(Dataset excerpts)

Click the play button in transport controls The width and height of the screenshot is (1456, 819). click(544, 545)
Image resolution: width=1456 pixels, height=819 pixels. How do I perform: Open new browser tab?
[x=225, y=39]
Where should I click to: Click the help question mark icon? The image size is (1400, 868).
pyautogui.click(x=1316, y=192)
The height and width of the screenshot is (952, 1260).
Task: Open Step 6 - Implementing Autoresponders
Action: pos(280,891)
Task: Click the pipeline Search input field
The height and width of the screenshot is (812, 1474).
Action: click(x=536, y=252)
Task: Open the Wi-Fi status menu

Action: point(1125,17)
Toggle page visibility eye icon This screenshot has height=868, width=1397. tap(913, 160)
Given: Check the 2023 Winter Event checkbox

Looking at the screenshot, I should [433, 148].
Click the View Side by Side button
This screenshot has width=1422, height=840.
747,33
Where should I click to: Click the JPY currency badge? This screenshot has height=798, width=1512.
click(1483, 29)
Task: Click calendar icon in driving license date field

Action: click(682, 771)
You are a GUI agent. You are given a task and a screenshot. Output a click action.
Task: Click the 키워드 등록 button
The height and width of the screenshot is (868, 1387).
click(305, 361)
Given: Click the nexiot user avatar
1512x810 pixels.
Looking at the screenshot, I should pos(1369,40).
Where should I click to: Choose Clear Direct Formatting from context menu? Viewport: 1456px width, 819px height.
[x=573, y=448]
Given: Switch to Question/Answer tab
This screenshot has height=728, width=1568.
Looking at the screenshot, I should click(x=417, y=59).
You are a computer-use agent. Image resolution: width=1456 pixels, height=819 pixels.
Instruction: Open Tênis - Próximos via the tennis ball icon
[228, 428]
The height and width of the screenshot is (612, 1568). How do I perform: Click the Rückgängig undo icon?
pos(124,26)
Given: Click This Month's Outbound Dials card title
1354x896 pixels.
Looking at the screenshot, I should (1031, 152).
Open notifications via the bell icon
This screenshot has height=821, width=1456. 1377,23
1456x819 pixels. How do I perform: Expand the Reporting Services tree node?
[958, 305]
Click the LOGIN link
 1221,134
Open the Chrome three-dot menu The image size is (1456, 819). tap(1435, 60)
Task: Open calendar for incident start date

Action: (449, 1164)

(Work order) Please quote the data above in full, with no line missing.

(Response)
Click the play button in transport controls The width and height of the screenshot is (1456, 819). click(544, 545)
Image resolution: width=1456 pixels, height=819 pixels. How do I perform: Open new browser tab?
[x=225, y=39]
Where should I click to: Click the help question mark icon? The image size is (1400, 868).
pyautogui.click(x=1316, y=192)
The height and width of the screenshot is (952, 1260).
Task: Open Step 6 - Implementing Autoresponders
Action: pos(280,891)
Task: Click the pipeline Search input field
The height and width of the screenshot is (812, 1474).
Action: click(x=536, y=252)
Task: Open the Wi-Fi status menu

Action: point(1125,17)
Toggle page visibility eye icon This screenshot has height=868, width=1397. tap(913, 160)
Given: Check the 2023 Winter Event checkbox

Looking at the screenshot, I should [433, 148].
Click the View Side by Side button
This screenshot has width=1422, height=840.
747,33
Where should I click to: Click the JPY currency badge? This screenshot has height=798, width=1512.
click(1483, 29)
Task: Click calendar icon in driving license date field

Action: click(682, 771)
You are a GUI agent. You are given a task and a screenshot. Output a click action.
Task: Click the 키워드 등록 button
The height and width of the screenshot is (868, 1387).
click(305, 361)
Given: Click the nexiot user avatar
1512x810 pixels.
Looking at the screenshot, I should pos(1369,40).
Where should I click to: Choose Clear Direct Formatting from context menu? Viewport: 1456px width, 819px height.
[x=573, y=448]
Given: Switch to Question/Answer tab
This screenshot has height=728, width=1568.
Looking at the screenshot, I should click(x=417, y=59).
You are a computer-use agent. Image resolution: width=1456 pixels, height=819 pixels.
Instruction: Open Tênis - Próximos via the tennis ball icon
[228, 428]
The height and width of the screenshot is (612, 1568). How do I perform: Click the Rückgängig undo icon?
pos(124,26)
Given: Click This Month's Outbound Dials card title
1354x896 pixels.
Looking at the screenshot, I should (1031, 152).
Open notifications via the bell icon
This screenshot has height=821, width=1456. 1377,23
1456x819 pixels. How do I perform: Expand the Reporting Services tree node?
[958, 305]
Click the LOGIN link
 1221,134
Open the Chrome three-dot menu The image size is (1456, 819). tap(1435, 60)
Task: Open calendar for incident start date

Action: (449, 1164)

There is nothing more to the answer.